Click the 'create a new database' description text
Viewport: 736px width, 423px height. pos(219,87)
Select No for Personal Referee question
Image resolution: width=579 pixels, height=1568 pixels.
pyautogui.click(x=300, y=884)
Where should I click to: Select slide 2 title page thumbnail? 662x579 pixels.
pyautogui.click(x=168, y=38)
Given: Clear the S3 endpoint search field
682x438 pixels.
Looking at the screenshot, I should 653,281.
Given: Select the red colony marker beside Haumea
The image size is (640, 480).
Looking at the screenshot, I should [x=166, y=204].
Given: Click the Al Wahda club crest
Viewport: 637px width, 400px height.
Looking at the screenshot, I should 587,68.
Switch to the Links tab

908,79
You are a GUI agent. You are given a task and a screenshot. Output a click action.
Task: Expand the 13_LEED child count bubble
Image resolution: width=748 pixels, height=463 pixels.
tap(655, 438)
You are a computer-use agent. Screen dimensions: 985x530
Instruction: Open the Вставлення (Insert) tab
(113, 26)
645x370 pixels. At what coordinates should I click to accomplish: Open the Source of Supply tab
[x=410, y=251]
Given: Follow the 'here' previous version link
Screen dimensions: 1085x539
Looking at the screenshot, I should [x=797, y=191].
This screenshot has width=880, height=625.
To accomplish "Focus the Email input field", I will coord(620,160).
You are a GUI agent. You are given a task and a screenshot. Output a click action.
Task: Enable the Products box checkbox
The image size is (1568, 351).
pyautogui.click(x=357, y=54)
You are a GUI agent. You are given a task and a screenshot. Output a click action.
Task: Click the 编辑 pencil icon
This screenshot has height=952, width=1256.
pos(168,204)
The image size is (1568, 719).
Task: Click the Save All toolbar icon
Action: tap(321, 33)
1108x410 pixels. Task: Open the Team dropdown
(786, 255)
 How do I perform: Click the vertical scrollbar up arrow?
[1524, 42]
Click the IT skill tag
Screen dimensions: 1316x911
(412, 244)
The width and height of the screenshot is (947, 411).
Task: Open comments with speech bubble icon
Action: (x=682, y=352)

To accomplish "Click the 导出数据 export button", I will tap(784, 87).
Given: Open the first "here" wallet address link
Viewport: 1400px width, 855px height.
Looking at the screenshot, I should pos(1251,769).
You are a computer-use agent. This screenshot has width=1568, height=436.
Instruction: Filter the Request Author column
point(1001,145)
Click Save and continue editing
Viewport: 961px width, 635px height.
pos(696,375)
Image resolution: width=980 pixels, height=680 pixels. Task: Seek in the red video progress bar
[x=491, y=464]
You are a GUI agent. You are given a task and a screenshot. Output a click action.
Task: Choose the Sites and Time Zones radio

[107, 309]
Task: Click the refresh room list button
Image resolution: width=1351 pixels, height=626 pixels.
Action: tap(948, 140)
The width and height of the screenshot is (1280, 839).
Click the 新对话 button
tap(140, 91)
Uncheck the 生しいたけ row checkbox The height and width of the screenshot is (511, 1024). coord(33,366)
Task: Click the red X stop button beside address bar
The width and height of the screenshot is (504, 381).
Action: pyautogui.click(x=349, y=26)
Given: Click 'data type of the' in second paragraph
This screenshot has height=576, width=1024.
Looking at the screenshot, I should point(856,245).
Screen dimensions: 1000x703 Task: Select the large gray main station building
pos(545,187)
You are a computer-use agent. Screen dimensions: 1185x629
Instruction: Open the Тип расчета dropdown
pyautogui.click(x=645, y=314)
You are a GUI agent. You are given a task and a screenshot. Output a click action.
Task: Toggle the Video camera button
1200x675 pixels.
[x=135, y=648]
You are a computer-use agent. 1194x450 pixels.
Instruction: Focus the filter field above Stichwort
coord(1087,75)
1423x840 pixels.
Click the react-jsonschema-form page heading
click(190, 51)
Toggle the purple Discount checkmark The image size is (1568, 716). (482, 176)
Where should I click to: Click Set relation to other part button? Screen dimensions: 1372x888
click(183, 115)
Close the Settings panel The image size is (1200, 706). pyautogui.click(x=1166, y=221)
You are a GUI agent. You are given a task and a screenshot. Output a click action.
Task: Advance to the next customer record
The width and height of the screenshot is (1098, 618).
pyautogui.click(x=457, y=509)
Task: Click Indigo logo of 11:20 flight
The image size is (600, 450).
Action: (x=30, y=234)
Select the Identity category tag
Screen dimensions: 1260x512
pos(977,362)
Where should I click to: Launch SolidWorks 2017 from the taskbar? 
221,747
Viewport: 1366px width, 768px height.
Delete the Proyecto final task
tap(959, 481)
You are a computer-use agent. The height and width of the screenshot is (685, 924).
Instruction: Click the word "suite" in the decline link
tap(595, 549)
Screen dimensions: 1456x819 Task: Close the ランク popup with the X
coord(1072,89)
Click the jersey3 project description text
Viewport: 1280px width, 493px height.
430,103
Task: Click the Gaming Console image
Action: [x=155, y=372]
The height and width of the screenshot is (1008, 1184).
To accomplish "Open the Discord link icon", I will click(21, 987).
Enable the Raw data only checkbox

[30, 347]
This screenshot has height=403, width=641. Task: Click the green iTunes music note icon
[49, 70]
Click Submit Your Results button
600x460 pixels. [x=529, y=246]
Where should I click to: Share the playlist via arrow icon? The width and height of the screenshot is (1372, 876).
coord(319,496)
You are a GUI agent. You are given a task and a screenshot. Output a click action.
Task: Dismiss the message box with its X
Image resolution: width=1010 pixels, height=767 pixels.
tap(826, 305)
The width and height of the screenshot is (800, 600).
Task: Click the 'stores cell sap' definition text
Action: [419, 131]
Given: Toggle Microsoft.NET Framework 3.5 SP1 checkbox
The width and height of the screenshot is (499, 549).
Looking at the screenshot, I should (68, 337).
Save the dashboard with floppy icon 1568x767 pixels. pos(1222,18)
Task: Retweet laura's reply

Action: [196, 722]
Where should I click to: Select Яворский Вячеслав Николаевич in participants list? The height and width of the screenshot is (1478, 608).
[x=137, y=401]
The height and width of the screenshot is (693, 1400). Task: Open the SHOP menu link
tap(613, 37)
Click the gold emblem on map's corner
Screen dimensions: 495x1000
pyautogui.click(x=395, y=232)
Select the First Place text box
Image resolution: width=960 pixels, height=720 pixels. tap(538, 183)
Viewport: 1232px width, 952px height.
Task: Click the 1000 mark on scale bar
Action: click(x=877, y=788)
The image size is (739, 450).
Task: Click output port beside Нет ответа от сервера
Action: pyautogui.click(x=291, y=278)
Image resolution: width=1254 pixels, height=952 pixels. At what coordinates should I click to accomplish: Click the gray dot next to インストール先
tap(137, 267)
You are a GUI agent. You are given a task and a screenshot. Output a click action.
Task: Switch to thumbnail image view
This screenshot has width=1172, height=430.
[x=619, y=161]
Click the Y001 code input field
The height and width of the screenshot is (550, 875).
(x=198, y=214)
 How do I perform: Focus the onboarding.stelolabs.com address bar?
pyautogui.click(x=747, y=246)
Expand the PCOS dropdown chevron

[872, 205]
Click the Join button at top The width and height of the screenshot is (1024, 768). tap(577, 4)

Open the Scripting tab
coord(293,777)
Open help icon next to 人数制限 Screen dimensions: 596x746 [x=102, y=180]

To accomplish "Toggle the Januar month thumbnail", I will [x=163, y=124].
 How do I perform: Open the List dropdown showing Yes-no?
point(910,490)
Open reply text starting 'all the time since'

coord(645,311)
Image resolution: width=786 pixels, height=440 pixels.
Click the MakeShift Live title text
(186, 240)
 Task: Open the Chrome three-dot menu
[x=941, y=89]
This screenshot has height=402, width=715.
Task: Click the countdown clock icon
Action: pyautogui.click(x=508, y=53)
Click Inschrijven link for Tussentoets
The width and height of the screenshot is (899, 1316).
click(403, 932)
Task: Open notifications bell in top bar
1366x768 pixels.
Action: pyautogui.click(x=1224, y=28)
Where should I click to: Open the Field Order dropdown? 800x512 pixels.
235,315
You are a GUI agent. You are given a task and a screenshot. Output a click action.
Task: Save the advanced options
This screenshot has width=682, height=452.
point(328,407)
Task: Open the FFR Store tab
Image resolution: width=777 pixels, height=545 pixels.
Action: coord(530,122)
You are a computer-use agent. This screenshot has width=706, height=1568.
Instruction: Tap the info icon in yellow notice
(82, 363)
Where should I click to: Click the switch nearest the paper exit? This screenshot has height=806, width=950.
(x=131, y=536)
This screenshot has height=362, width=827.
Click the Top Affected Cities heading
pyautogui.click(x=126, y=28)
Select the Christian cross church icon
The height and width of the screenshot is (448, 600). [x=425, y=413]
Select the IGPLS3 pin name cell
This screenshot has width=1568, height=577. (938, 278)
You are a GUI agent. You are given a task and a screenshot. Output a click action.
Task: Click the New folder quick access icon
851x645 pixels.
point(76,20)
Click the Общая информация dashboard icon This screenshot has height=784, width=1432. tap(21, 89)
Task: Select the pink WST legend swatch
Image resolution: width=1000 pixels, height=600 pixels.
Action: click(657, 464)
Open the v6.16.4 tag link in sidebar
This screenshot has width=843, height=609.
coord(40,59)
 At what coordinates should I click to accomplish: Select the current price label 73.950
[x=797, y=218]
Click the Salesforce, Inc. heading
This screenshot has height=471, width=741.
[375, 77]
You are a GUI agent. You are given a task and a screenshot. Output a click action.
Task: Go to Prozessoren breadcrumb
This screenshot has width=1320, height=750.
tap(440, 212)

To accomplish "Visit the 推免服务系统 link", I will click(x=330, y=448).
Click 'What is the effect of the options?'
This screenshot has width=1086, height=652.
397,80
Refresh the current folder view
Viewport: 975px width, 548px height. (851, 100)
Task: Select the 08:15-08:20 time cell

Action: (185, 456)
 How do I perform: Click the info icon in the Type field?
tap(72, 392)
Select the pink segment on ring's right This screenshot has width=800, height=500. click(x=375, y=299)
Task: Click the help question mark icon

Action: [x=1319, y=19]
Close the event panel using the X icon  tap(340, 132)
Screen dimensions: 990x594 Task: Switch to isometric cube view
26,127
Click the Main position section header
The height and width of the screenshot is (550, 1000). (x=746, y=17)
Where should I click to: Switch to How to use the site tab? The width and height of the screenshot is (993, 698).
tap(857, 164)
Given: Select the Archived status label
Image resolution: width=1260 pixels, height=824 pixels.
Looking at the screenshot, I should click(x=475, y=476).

▬▬▬▬▬▬

### Assigned task
Return exactly, and only, the lines from the start of the listing through the line with "Task: Click the 编辑 pencil icon".

### Solution to this task
Click the 'create a new database' description text
Viewport: 736px width, 423px height. pos(219,87)
Select No for Personal Referee question
Image resolution: width=579 pixels, height=1568 pixels.
pyautogui.click(x=300, y=884)
Where should I click to: Select slide 2 title page thumbnail? 662x579 pixels.
pyautogui.click(x=168, y=38)
Given: Clear the S3 endpoint search field
682x438 pixels.
Looking at the screenshot, I should 653,281.
Given: Select the red colony marker beside Haumea
The image size is (640, 480).
Looking at the screenshot, I should [x=166, y=204].
Given: Click the Al Wahda club crest
Viewport: 637px width, 400px height.
Looking at the screenshot, I should 587,68.
Switch to the Links tab

908,79
You are a GUI agent. You are given a task and a screenshot. Output a click action.
Task: Expand the 13_LEED child count bubble
Image resolution: width=748 pixels, height=463 pixels.
tap(655, 438)
You are a computer-use agent. Screen dimensions: 985x530
Instruction: Open the Вставлення (Insert) tab
(113, 26)
645x370 pixels. At what coordinates should I click to accomplish: Open the Source of Supply tab
[x=410, y=251]
Given: Follow the 'here' previous version link
Screen dimensions: 1085x539
Looking at the screenshot, I should [x=797, y=191].
This screenshot has width=880, height=625.
To accomplish "Focus the Email input field", I will coord(620,160).
You are a GUI agent. You are given a task and a screenshot. Output a click action.
Task: Enable the Products box checkbox
The image size is (1568, 351).
pyautogui.click(x=357, y=54)
You are a GUI agent. You are given a task and a screenshot. Output a click action.
Task: Click the 编辑 pencil icon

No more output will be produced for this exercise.